A prompt pack that teaches AI agents to hunt supply-chain bottlenecks
Serenity-skill turns hot-stock hype into structured research by making agents trace actual chokepoints before picking companies.
What it does
Serenity-skill is a prompt-and-workflow kit for AI coding agents (Claude Code, Codex, OpenAI Agent Skills). It guides the agent to decompose a hot sector—say, AI semiconductors or robotics—into downstream demand, components, materials, and infrastructure, then rank which layer is actually supply-constrained. The output is a prioritized research list with evidence checks, not stock picks.
The interesting bit
The method is borrowed from a Chinese financial blogger, Serenity (@aleabitoreddit), whose public posts trace how big tech rallies tend to concentrate in the hardest-to-expand links of a chain. The skill formalizes that intuition into a repeatable agent workflow: find low supplier counts, long qualification cycles, and hard-to-substitute inputs, then challenge whether a given stock really sits near that bottleneck or is just riding the theme.
Key highlights
- Ships as a
SKILL.mdfile plus prompt templates, reference docs, and a Python scorecard script—no model training, no API calls. - Includes explicit “evidence ladder” rules: social media is a clue, but final judgments must cite filings, exchange announcements, earnings calls, or regulatory docs.
- Covers both individual stocks and thematic funds/ETFs, checking whether holdings actually cluster near the bottleneck layer.
- Provides install paths for Claude Code, Codex, Hermes, and generic AgentSkills-compatible clients.
- MIT licensed; 636 stars, mostly Chinese-language docs with English README available.
Caveats
- The project is essentially a curated prompt pack and methodology document; the Python scripts are lightweight helpers (template generation, validation).
- All examples and documentation are China-market oriented (A-shares, Chinese exchange filings); adapting to other markets requires user effort.

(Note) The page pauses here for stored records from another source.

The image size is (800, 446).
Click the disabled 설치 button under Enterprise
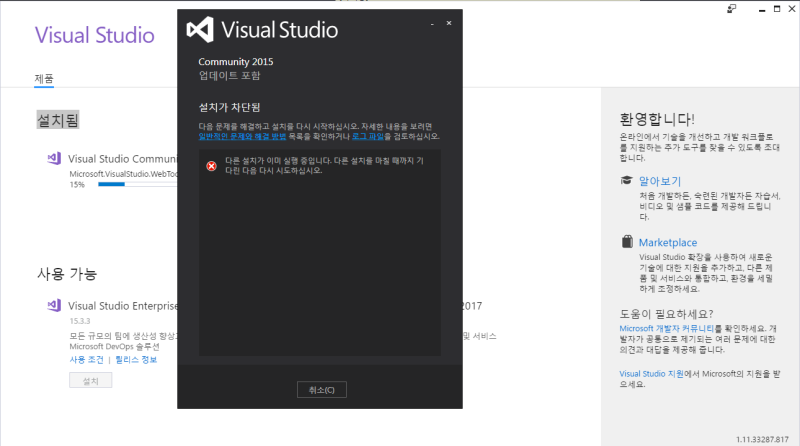coord(91,381)
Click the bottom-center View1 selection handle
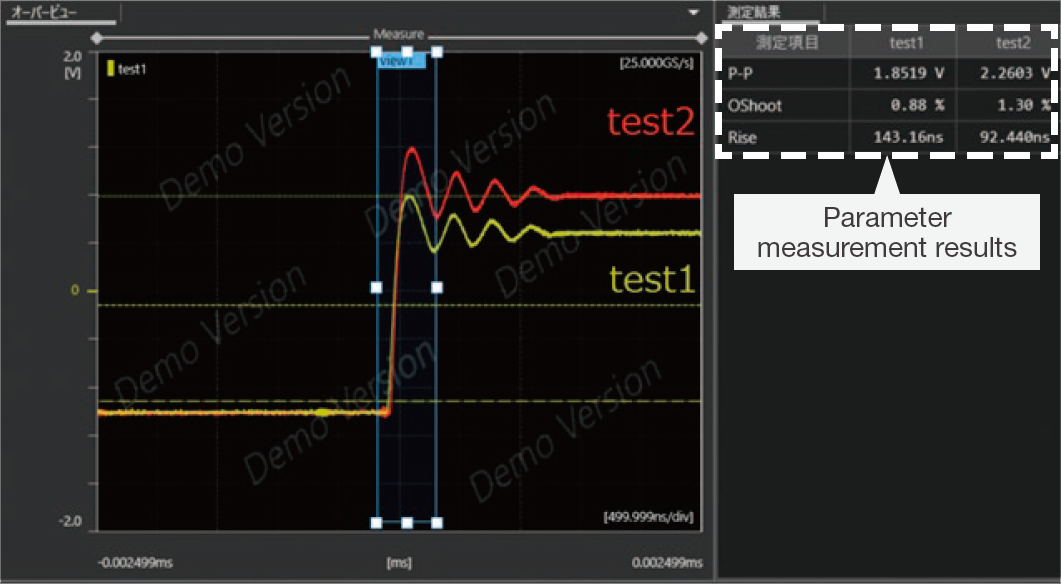1061x584 pixels. tap(407, 522)
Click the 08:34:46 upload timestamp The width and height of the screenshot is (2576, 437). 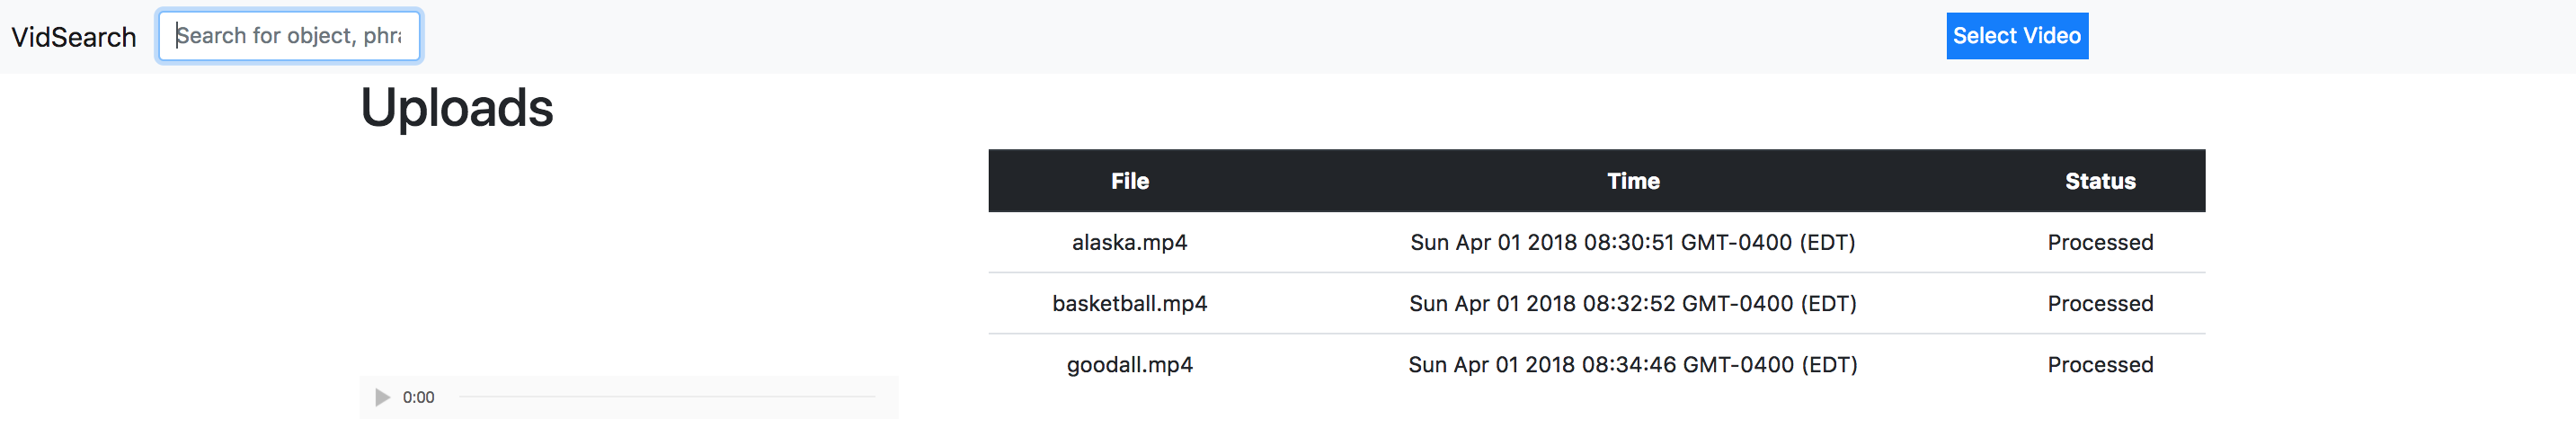coord(1632,364)
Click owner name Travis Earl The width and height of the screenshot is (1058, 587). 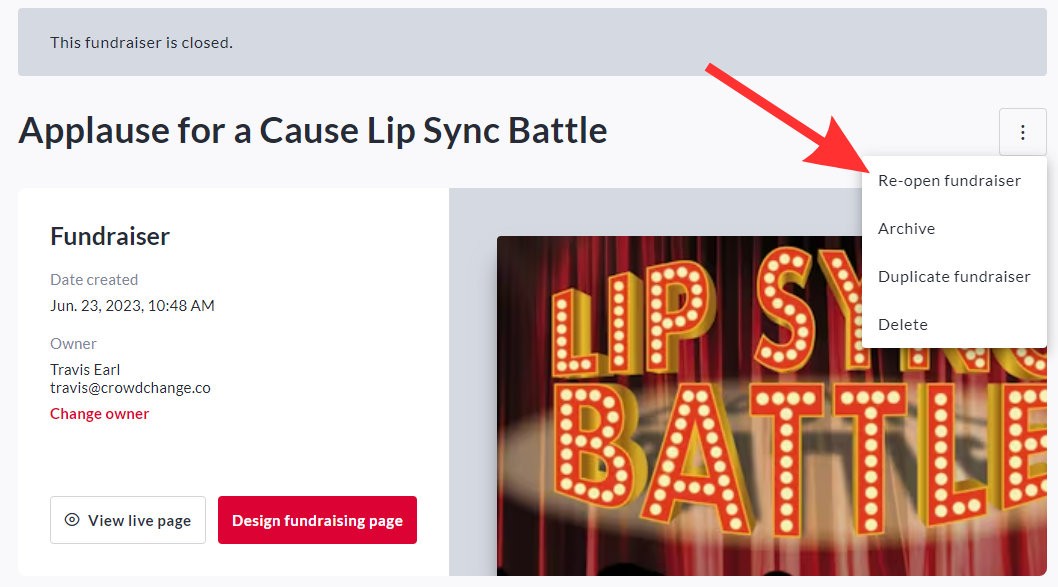[85, 370]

- The README repeatedly notes this is “research support only” and disclaims trading decisions, which suggests the authors are wary of regulatory or liability exposure.
Verdict
Worth a look if you already use Claude Code or Codex and want a structured, repeatable way to interrogate thematic hype—especially in Chinese tech sectors. Skip it if you expect automated trading signals or deep quantitative modeling; this is a research discipline, not a strategy engine.